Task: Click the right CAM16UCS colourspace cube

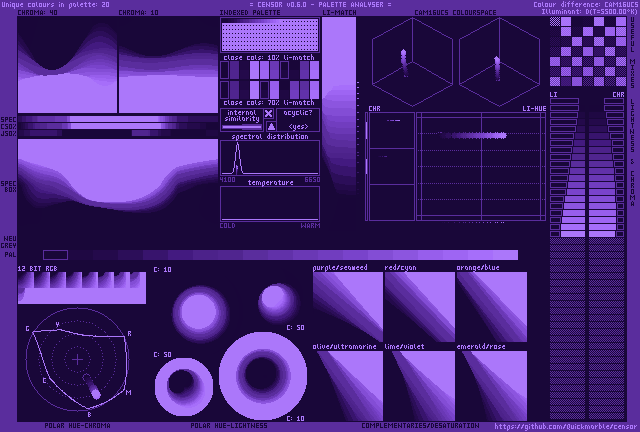Action: 495,62
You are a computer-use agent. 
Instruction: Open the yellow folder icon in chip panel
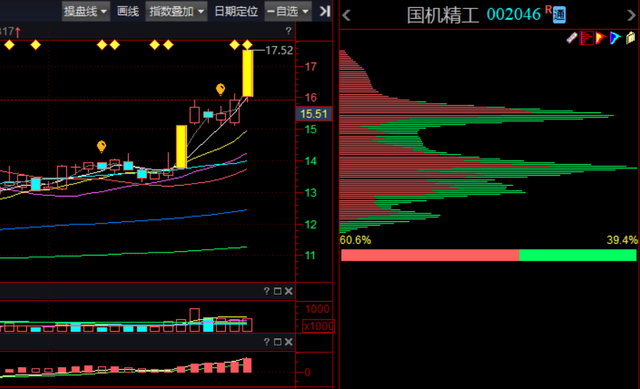[631, 38]
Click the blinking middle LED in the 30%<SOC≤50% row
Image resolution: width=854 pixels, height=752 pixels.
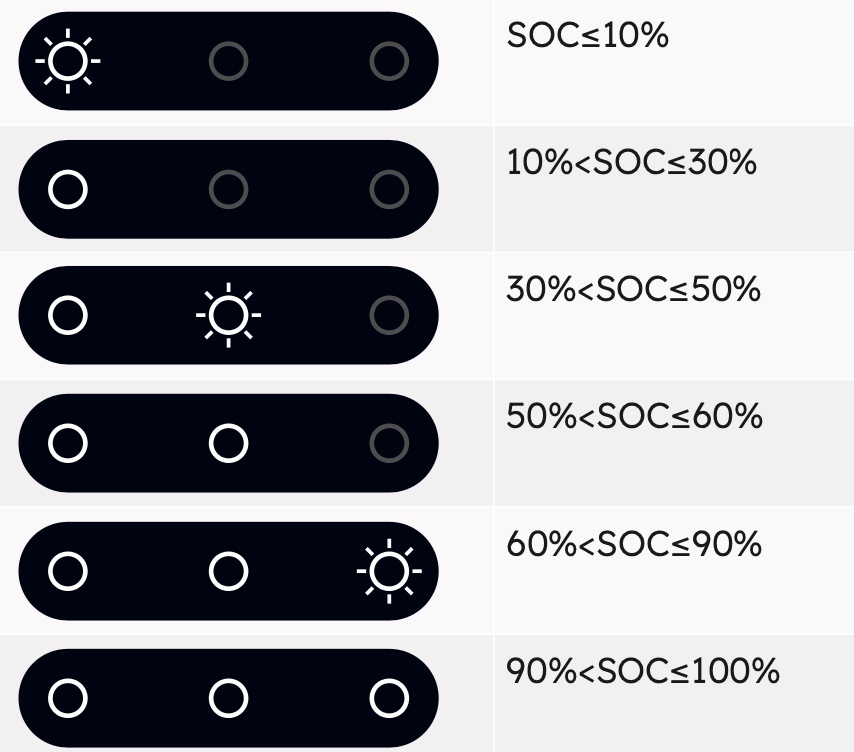(228, 316)
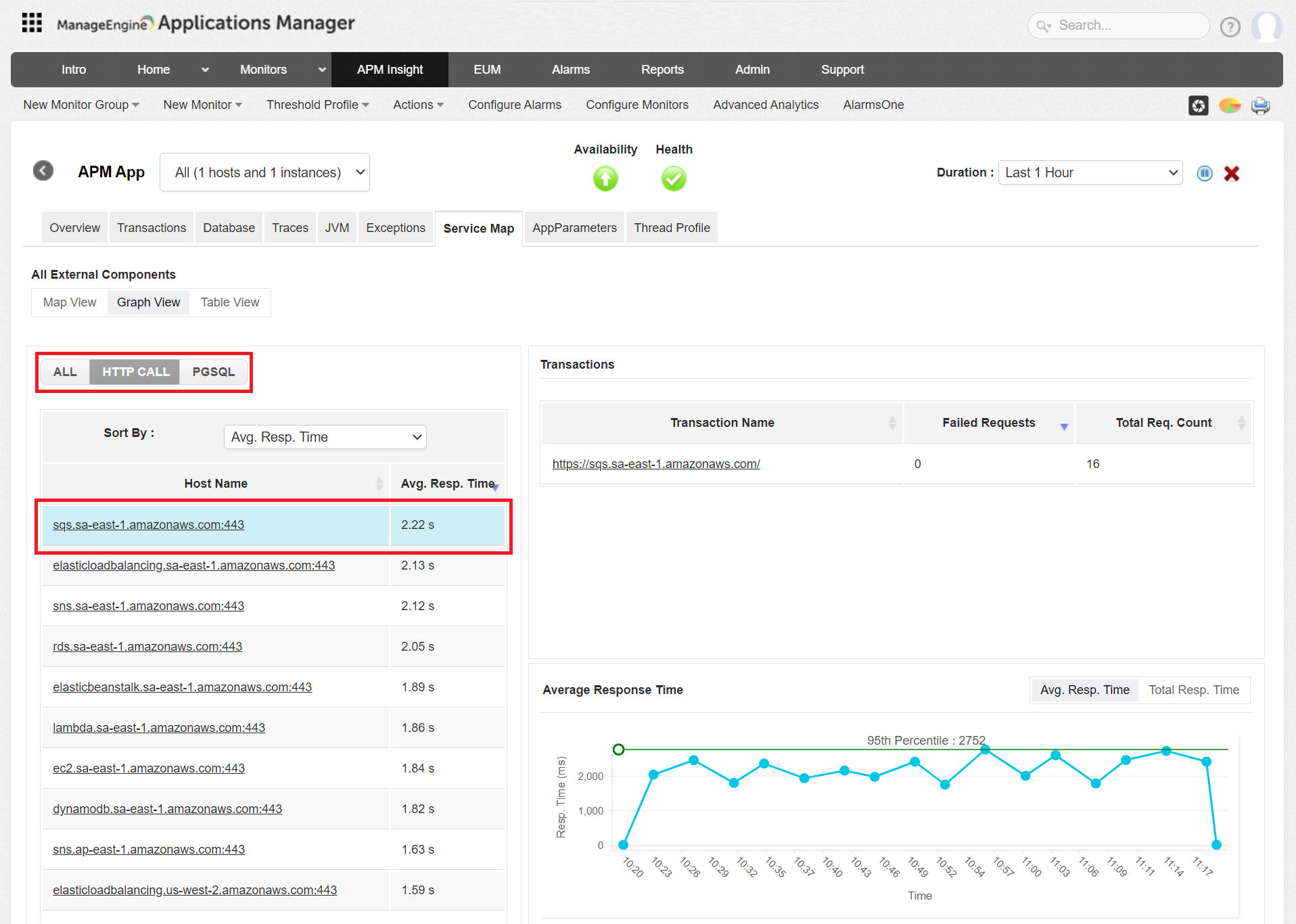Delete the monitor via the red X icon
The height and width of the screenshot is (924, 1296).
click(x=1232, y=173)
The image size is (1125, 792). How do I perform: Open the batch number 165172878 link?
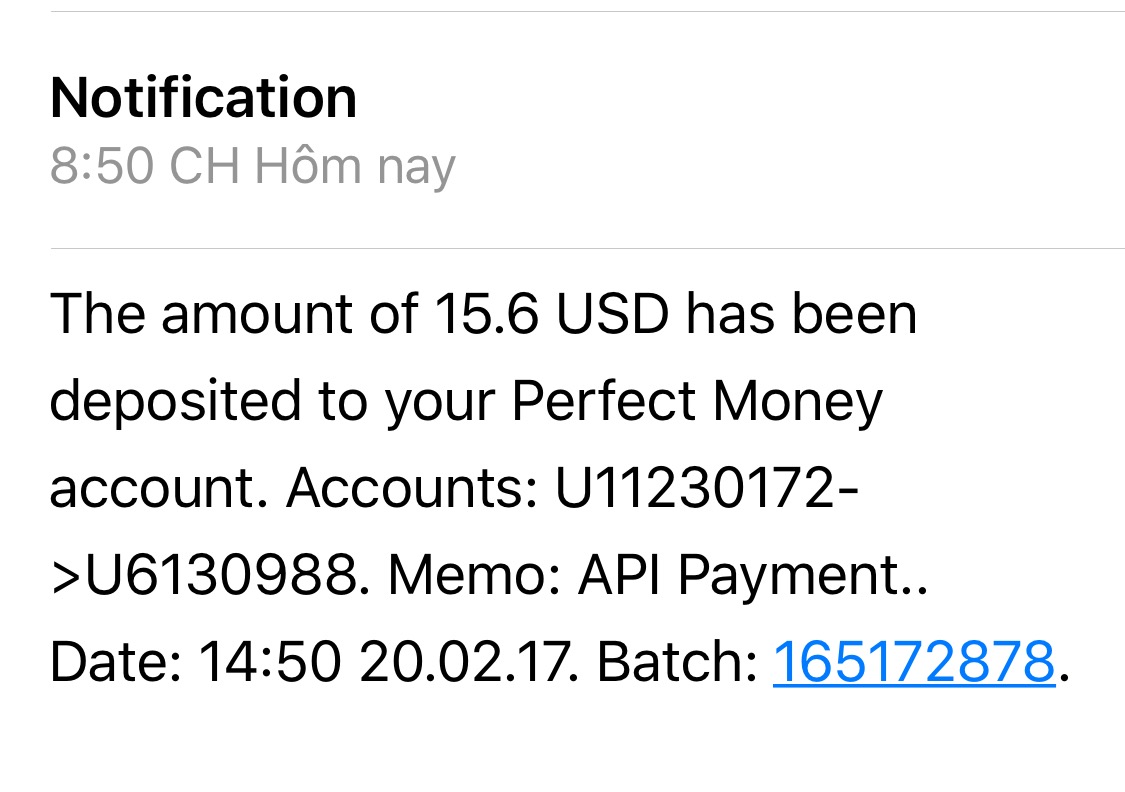pyautogui.click(x=913, y=662)
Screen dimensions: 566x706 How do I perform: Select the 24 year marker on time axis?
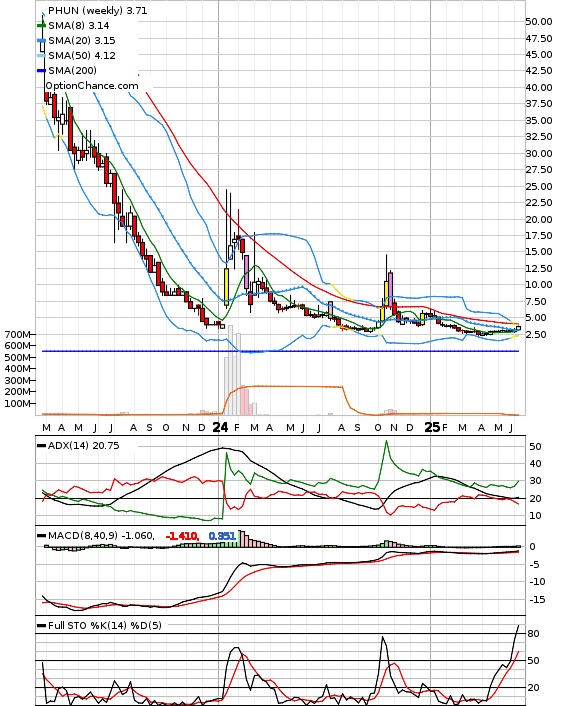220,427
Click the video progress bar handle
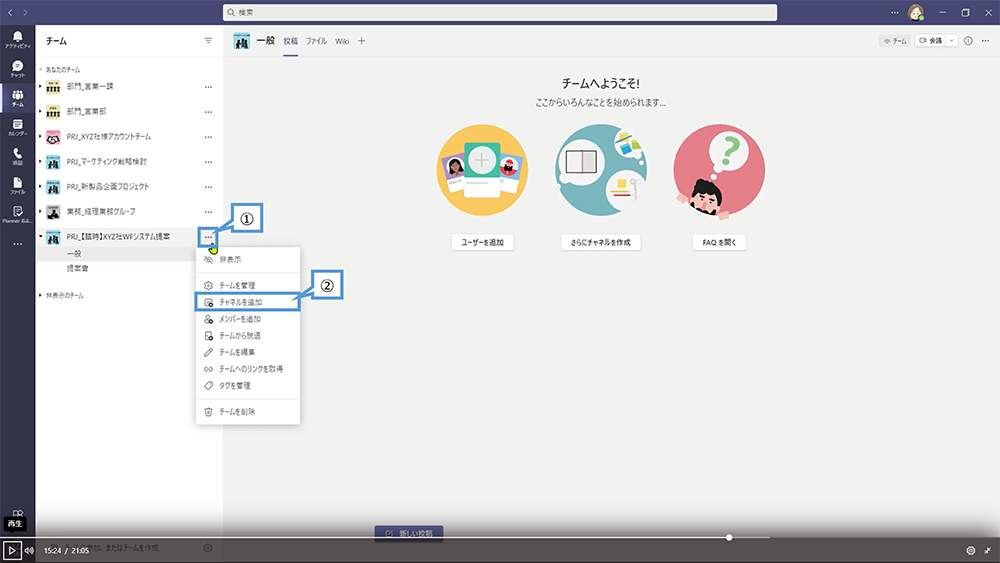This screenshot has height=563, width=1000. 729,538
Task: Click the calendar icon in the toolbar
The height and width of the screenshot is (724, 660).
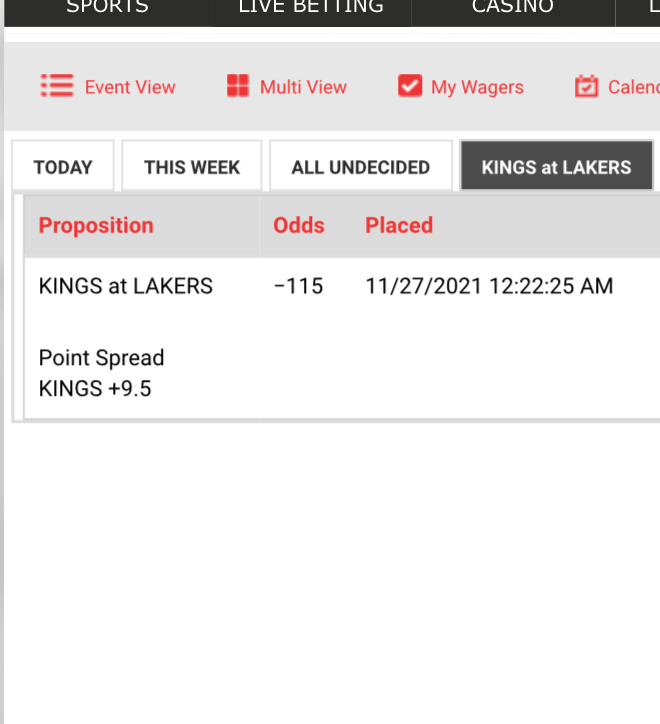Action: point(586,86)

● ● ● ● ●

Reproduce the material above line for line, with no changes to its wording, but omit the pictures.

▶ _ANSWER FOR THIS EXERCISE_
Task: Click the right CAM16UCS colourspace cube

Action: 495,62
You are a computer-use agent. 
Instruction: Open the yellow folder icon in chip panel
[631, 38]
Click the blinking middle LED in the 30%<SOC≤50% row
Image resolution: width=854 pixels, height=752 pixels.
(228, 316)
Delete the monitor via the red X icon
The height and width of the screenshot is (924, 1296).
click(x=1232, y=173)
The image size is (1125, 792). How do I perform: Open the batch number 165172878 link?
pyautogui.click(x=913, y=662)
Screen dimensions: 566x706 How do I perform: Select the 24 year marker on time axis?
220,427
Click the video progress bar handle
This screenshot has height=563, width=1000. 729,538
Task: Click the calendar icon in the toolbar
The height and width of the screenshot is (724, 660).
Action: point(586,86)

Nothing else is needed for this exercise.